__Supplied passage__
Staying on top of e-commerce trends is not an option

It’s a necessity.

Keeping up with industry trends is especially vital for e-commerce business owners who want to stay competitive and spot new opportunities. It doesn’t matter where the business is—America, Germany, or in Panama (where I am currently living)—staying on top of trends is akin to staying ahead of the curve, because if you are not up-to-date on what’s happening in your industry, you are already behind the times. 

With this in mind, I want to highlight a few e-commerce trends to keep an eye on and also talk about the problems that lie ahead and how to confront them. 

COMPETITIVENESS: Every single day, the e-commerce market is becoming more and more competitive.

The last industry report I read mentioned that by the end of this year (2022), e-commerce will account for up to 25% of global retail sales (impressive). Just a few years ago, that number was roughly 10%. To put it another way, the e-commerce market is becoming heavily congested.

One of the many factors contributing to the rapid rise of e-commerce is COVID-19. Fears of the virus and stay-at-home regulations have influenced customer behavior in uncertain times, driving offline traffic to internet retailers. As demand grows, a large number of e-commerce enterprises emerge.

E-Commerce ADVERTISING COSTS & EFFECTIVENESS: The costs of advertising are rising, and campaign effectiveness is gradually changing.

E-commerce heavyweights and newcomers are competing for customers’ attention. As a result, advertising expenses have climbed, and the return on ad expenditure (ROAS) has decreased. For example, Facebook advertising is nearly 50% more expensive than it was a year ago.

However, the situation does not end there. Cross-app data sharing is now restricted unless users opt in, thanks to Apple’s privacy improvements in iOS 14.5. The policy’s ramifications are significant and immediate: Advertising on Facebook and Instagram, in general, is no longer as effective as it once was.

GLOBALIZATION: To address growth barriers, more e-commerce companies are going global.

It’s only natural that more e-commerce companies will expand into the global stage when businesses approach their growth limits in their home market. Consumers are also joining the globalization movement. In fact, according to a recent survey, aproximately 75% of internet customers have made purchases on a site outside of their home country.

The road to worldwide business expansion is not going to be easy. For one thing, a lack of money would limit growth options. Furthermore, management would face obstacles in terms of competition and talent acquisition in an unfamiliar market. Cross-border supply chains can also be difficult to manage.

E-Commerce FINANCING: Conventional financing methods are taking a back seat.

__Dataset content__
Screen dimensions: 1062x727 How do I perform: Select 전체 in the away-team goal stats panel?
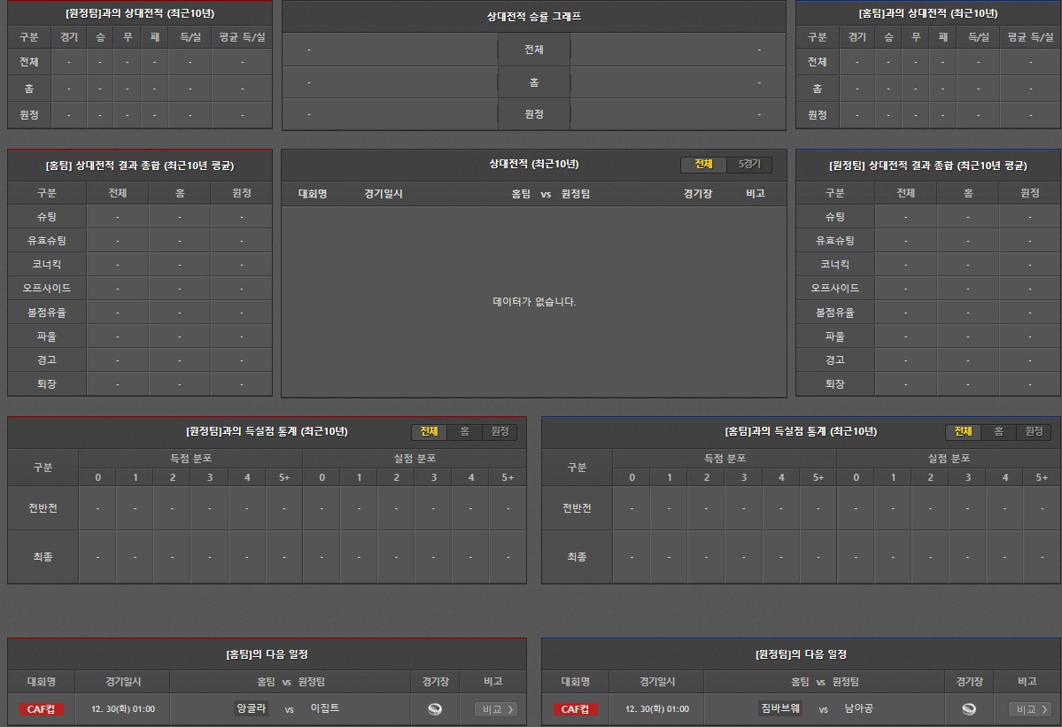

__Required work__
(a) From the piece on e-commerce trends, extract the passage starting with "The last industry" and going on through "becoming heavily congested.", copying it word for word.
(b) Extend the piece on e-commerce trends, writing on from the point where it stops.

__Expected responses__
(a)
The last industry report I read mentioned that by the end of this year (2022), e-commerce will account for up to 25% of global retail sales (impressive). Just a few years ago, that number was roughly 10%. To put it another way, the e-commerce market is becoming heavily congested.

(b)
Alternative finance is becoming increasingly common among e-commerce businesses. Many businesses now choose other forms of cash injection, such as revenue-based finance (RBF) and inventory financing, over taking out loans or swapping shares for investors’ money.

The paradigm shift did not occur by chance. Applying for a bank loan takes a long time. Startups don’t have any assets yet that can be used as security for loans (e.g., vehicles or real estate). And fixed-rate loan repayments would place a strain on their businesses’ cash flow.

Over the last decade, a wide range of financial instruments customized to the demands of new-age firms have arisen. These financing options will take some time to become comfortable for e-commerce owners.

In revenue-based finance, for example, funds are not repaid in fixed installments. Rather, until the loan is fully repaid, RBF platforms will share a defined amount of your company’s revenue.

This method has both advantages and disadvantages. Repayment is flexible, which is a positive. However, in order to use revenue-based financing, your company must have recurring revenue. These are some things to think about before deciding on a financing option for your business.

Recommendations: Thinking ahead.

As the cost of customer acquisition continues to rise, increasing efforts on customer retention is another way out of this difficult situation. By maximizing your customer lifetime value to customer acquisition cost ratio, you can maintain profitable margins for your business and plan ahead to prepare for growth. Exploring alternative financing solutions will fuel business growth because e-commerce companies need extra capital, yet conventional bank lending is beyond the reach of many fast-growing e-commerce companies, so exploring different forms of friendly financing is needed to bridge the gap.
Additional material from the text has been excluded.